Plantations were first developed along the Yalobusha River for transportation and access to water. Cotton was the major commodity crop, dependent on the labor of enslaved African Americans.

In 1851, Grenada townspeople founded the Yalobusha Baptist Female Institute for education of their young white women. In 1882, the school was taken over by the Methodists and renamed as Grenada College. Classified in the 20th century as a junior college, it encountered financial troubles during the Great Depression. The church closed the college in 1936 and transferred its assets to Millsaps College.

In December 1862, Confederate general Earl Van Dorn, whose troops had been encamped in Grenada, led the three brigades under his command in an attempt to destroy the Union supply depot at Holly Springs, Mississippi.

In 1885 two white men, Perry McChristian and Felix Williams, were accused of murdering two white peddlers and were lynched. During the lynching, they implicated two Black men, Bartley James and John Campbell, who were then also lynched by a mob of white men.

Civil rights era
In 1966, Martin Luther King Jr. and Dick Gregory, spent about a week demonstrating in Grenada against discrimination and for voters rights. During that time, town officials cooperated and protected marchers with local police. Six black voter registrars were hired, and registered 1,000 black residents during that week. After the march passed through, the county fired the registrars, and the town never entered the 1,000 new black voters on official rolls; they had to start over again to gain official voter registration.

As the civil rights movement continued to press in 1966 and 1967 for voter registration and opportunities in employment, the Southern Christian Leadership Conference (SCLC) ran a civil rights organizing project in Grenada which lasted at least 11 months. They worked to register voters and gain concessions for hiring African Americans in local businesses and restaurants. These were still segregated, despite the Federal anti-segregation and voting rights laws.

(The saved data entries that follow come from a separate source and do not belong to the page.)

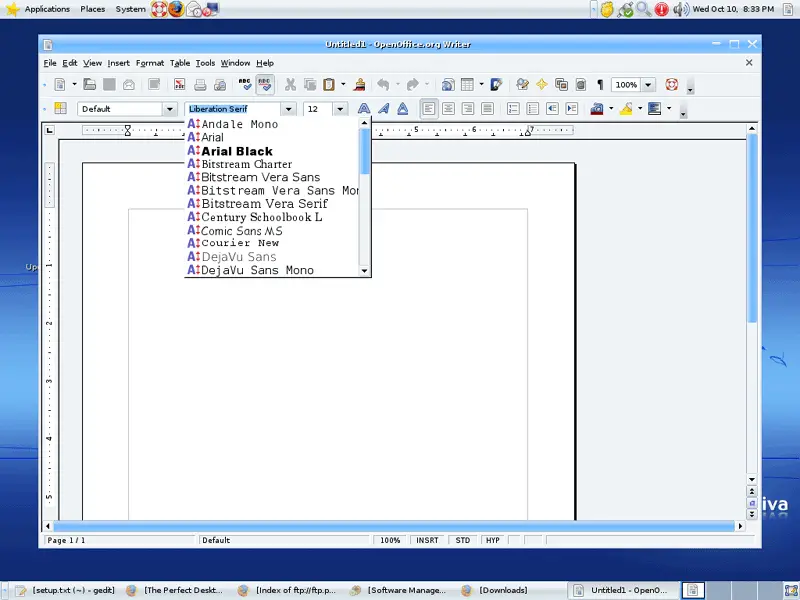Click the Liberation Serif font name field

click(x=233, y=109)
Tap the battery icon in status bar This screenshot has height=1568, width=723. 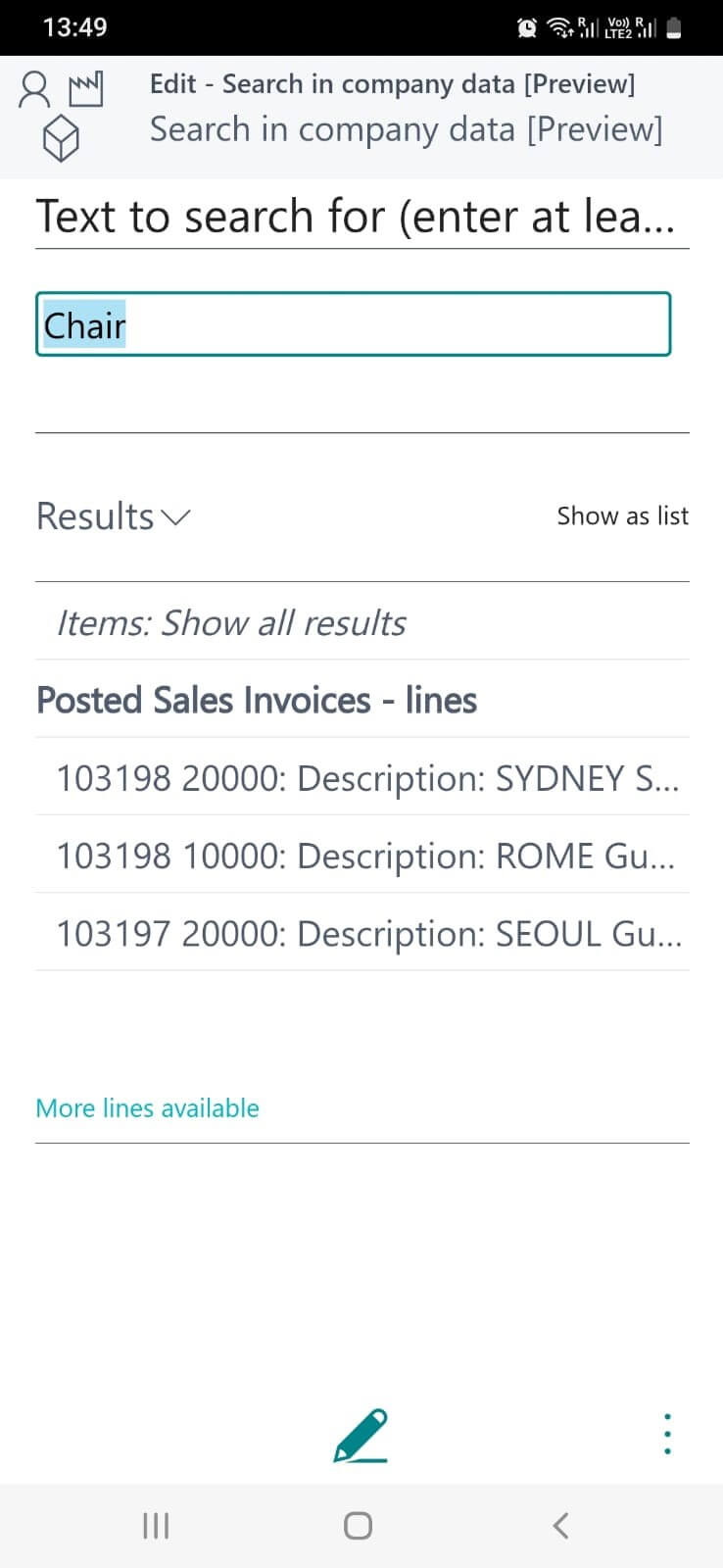pos(674,28)
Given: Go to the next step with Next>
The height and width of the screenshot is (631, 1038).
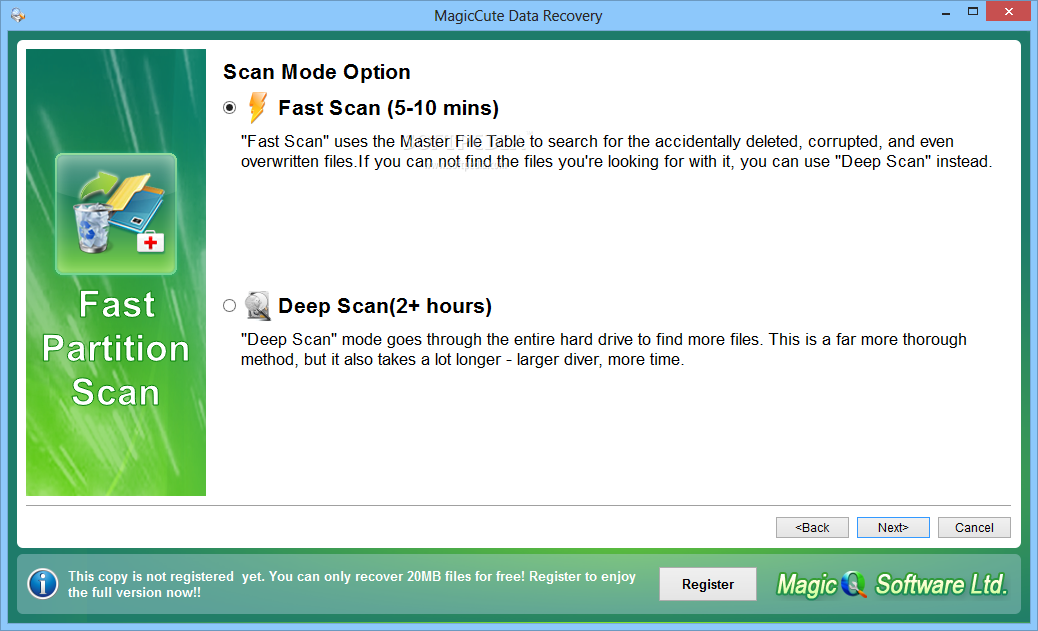Looking at the screenshot, I should click(893, 528).

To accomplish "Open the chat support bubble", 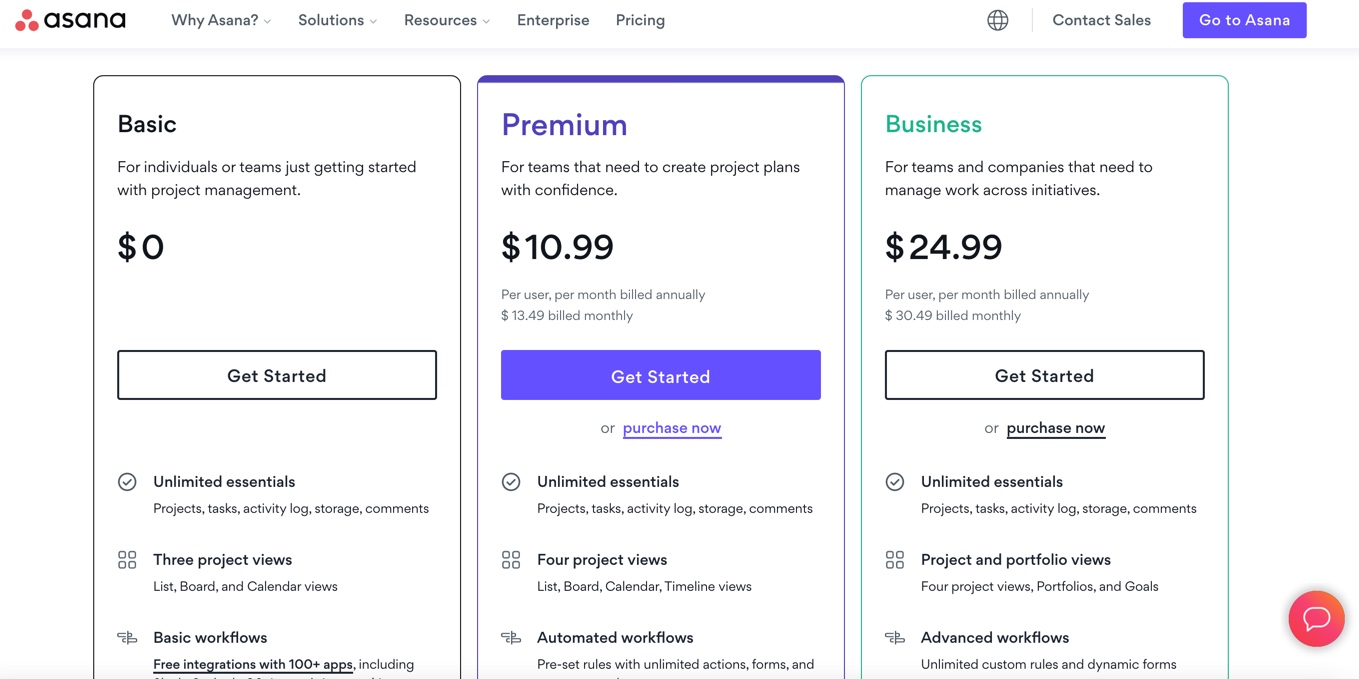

In August of 1966, a federal judge ordered Grenada to allow African-American students to enroll in the previously all-white schools. White leaders used threats of eviction and firing to coerce Black parents to withdraw from school. While the intimidation caused 200 out of 450 students to withdraw, the remaining 250 students attempted to enter school on September 12, 1966. A large mob of whites met them at the school and chased them away, pursuing them through the streets and beating the children with chains, pipes, and clubs. The mob went so far as to beat reporters as well. The mob repeated this for the first week of school, while local law enforcement did nothing. Federal protection for the children began on September 17, and 13 members of the mob were arrested.

Geography
The Yalobusha River flows through Grenada. Grenada Lake is located a short distance east of the city.

According to the United States Census Bureau, the city has a total area of , of which  is land and 0.03% is water.

Demographics

2020 census

As of the 2020 United States census, there were 12,700 people, 5,100 households, and 2,988 families residing in the city.

2000 census
As of the census of 2000, there were 14,879 people, 5,701 households, and 3,870 families residing in the city. The population density was 496.8 people per square mile (191.8/km2). There were 6,210 housing units at an average density of 207.3 per square mile (80.1/km2). The racial makeup of the city was 49.28% White, 49.34% African American, 0.16% Native American, 0.50% Asian, 0.02% Pacific Islander, 0.12% from other races, and 0.56% from two or more races. Hispanic or Latino of any race were 0.70% of the population.

There were 5,701 households, out of which 33.4% had children under the age of 18 living with them, 41.9% were married couples living together, 22.2% had a female householder with no husband present, and 32.1% were non-families. 28.3% of all households were made up of individuals, and 12.1% had someone living alone who was 65 years of age or older. The average household size was 2.52 and the average family size was 3.10.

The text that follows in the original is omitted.